4) Detalle de S/t. After image, Juan Dávila. ©Juan Dávila, cortesía de Kalli Rolfe Contemporary Art, fotografía de Mark Ashkanasy.
* Esta nota forma parte de una serie de artículos co-editados conTaller BLOC
[1] Entre ellos destaca, sin duda, la ensayista y curadora franco-chilena Nelly Richard. Fue la principal portavoz de la Escena de Avanzada, conformada por gente de letras y artistas (entre los que se contaba Dávila) que trabajaron en tiempos de la dictadura de Augusto Pinochet, en decidida aunque cifrada oposición. Una selección reciente de textos chilenos sobre la obra de Dávila presenta González, D. (Ed.). (2010). El revés de la trama. Escritura sobre arte contemporáneo en Chile. Santiago: Ediciones Universidad Diego Portales.
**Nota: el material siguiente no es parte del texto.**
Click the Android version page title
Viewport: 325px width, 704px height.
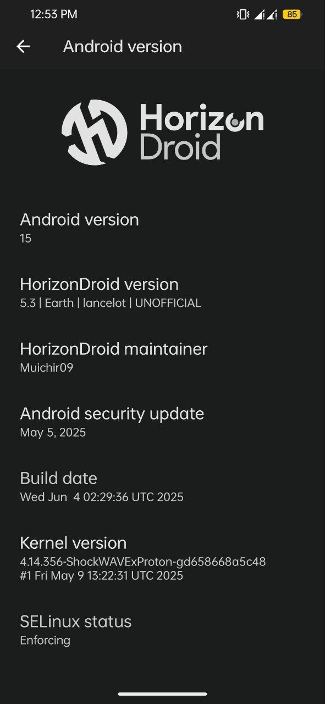[123, 47]
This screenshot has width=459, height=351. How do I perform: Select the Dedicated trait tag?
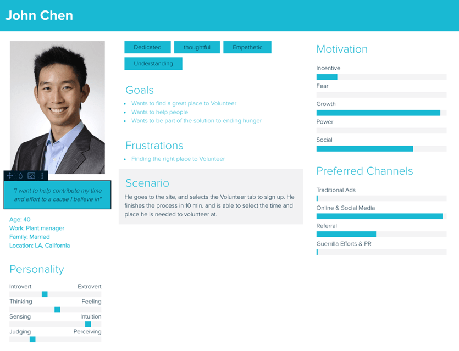(147, 47)
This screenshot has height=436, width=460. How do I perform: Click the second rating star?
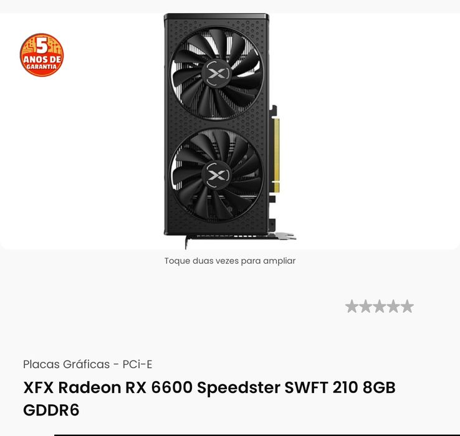coord(365,306)
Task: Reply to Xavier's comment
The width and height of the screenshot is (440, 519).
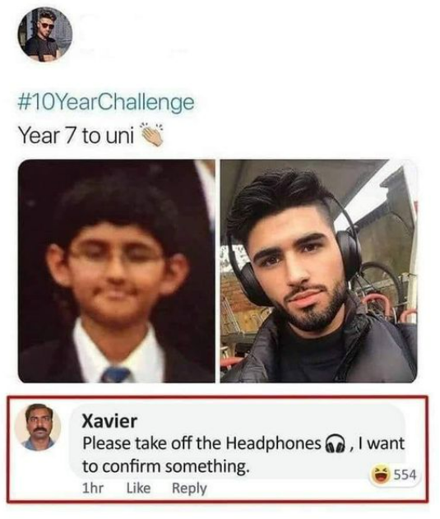Action: 189,489
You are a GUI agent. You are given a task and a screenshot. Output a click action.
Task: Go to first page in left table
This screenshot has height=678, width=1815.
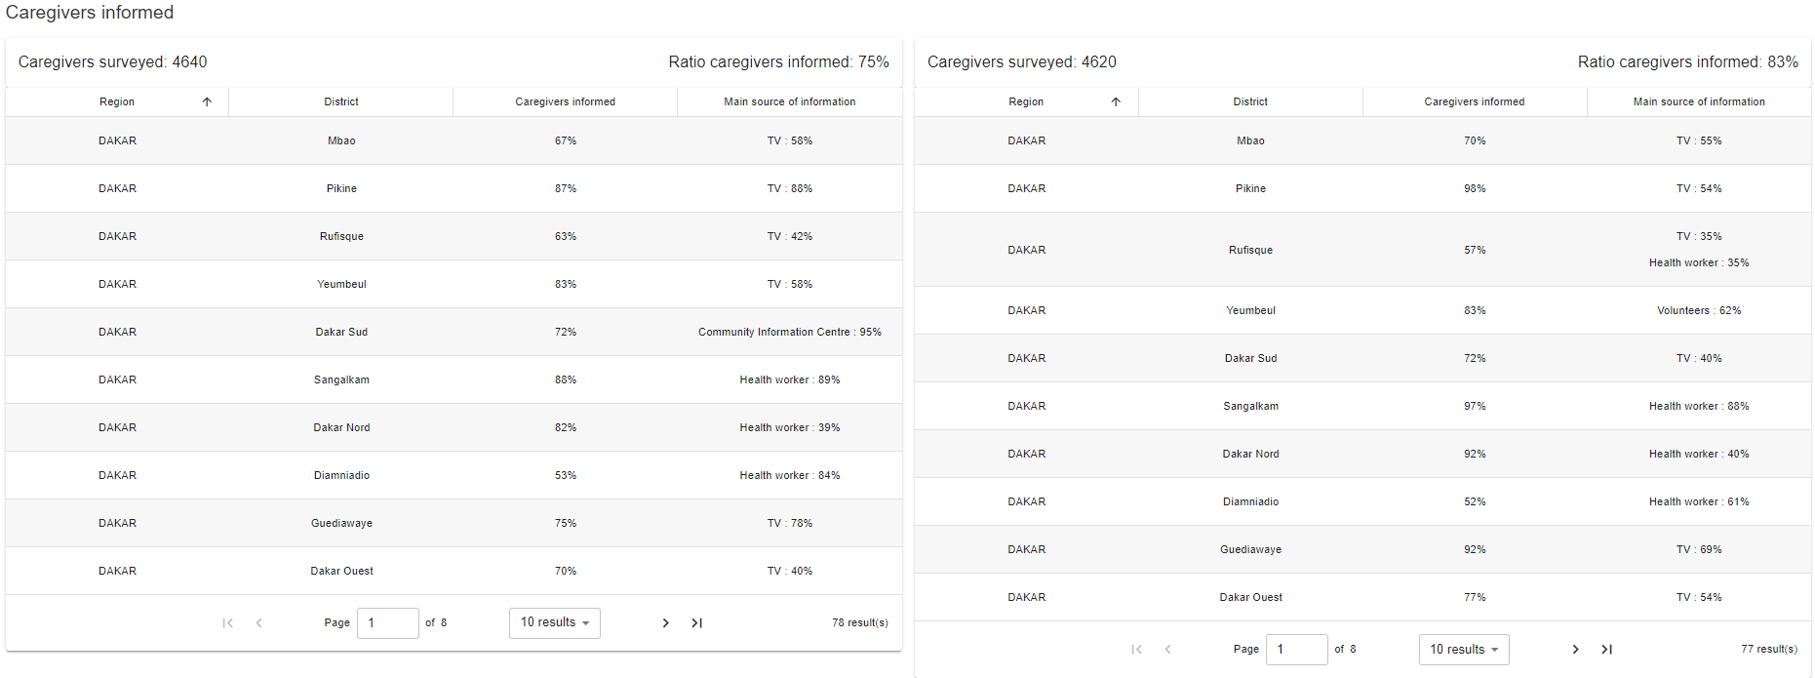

[2] A pesar de lo altamente diferida que es la pintura a nivel icónico, más aún la de Dávila, Carlos Pérez Villalobos define -aunque en un sentido positivo- su obra como pornográfica. Ver De la pintada promiscuidad, en González, D. Ibid. En términos históricos, la crudeza de la obra de Dávila continúa una vena, quizás desapercibida, que corre de Altamira a Willem de Kooning, de San Pedro de Andahuaylillas a Francisco de Goya, de Matthias Grünewald a Edvard Munch, de Juan de Valdés Leal a Manuel Ocampo, por citar. En específico, tal condición áspera y salvaje tiende a ser por lo menos triple en Dávila: material, técnica e iconográfica.
[3] La última exhibición individual de Juan Dávila, The Moral Meaning of Wilderness (su traducción literal: “El significado moral de la tierra salvaje”, 2011-2010) incluyó varios paisajes naturales pintados a plein air en los que se pueden vislumbrar desechos humanos o edificaciones.
[4] Resulta ilustrativo de esto que Dávila ocupe repetidamente a Juan Verdejo, caricatura del roto chileno de la revista Topaze. La penúltima muestra del artista en Chile, Rota en Galería Gabriela Mistral, se basó fuertemente en ella. Un análisis al respecto en el catálogo: Eltit, D. (1996). Lástima que seas una rota. Santiago: Ministerio de Educación de Chile-Galería Gabriela Mistral.
[5] En el texto “Una mirada sobre el arte en Chile” de 1981, Nelly Richard situaba a partir de 1977 a la fotografía como el medio de avanzada, lo que hoy sorprende por lo sesgado y por el desfase respecto a la invención de la foto [documento en Galaz, G; Ivelic, M. (1988). Chile, arte actual Valparaíso: Ediciones Universitarias de Valparaíso]. En cuanto a la Escena de Avanzada, los ataques a la pintura y sus secuelas, además de la relación arte-texto en esos años, ver Adriana Valdés en “A los pies de la letra: Arte y escritura en Chile.” En Mosquera, G. (2006). Copiar el Edén. Santiago: Puro Chile.
[6] El “discurso visual”, el enfoque lingüístico de lo visual, insiste en que una imagen se lee cual oración; el llamado de Roland Barthes a tratar todo estímulo como texto es convertido en doctrina.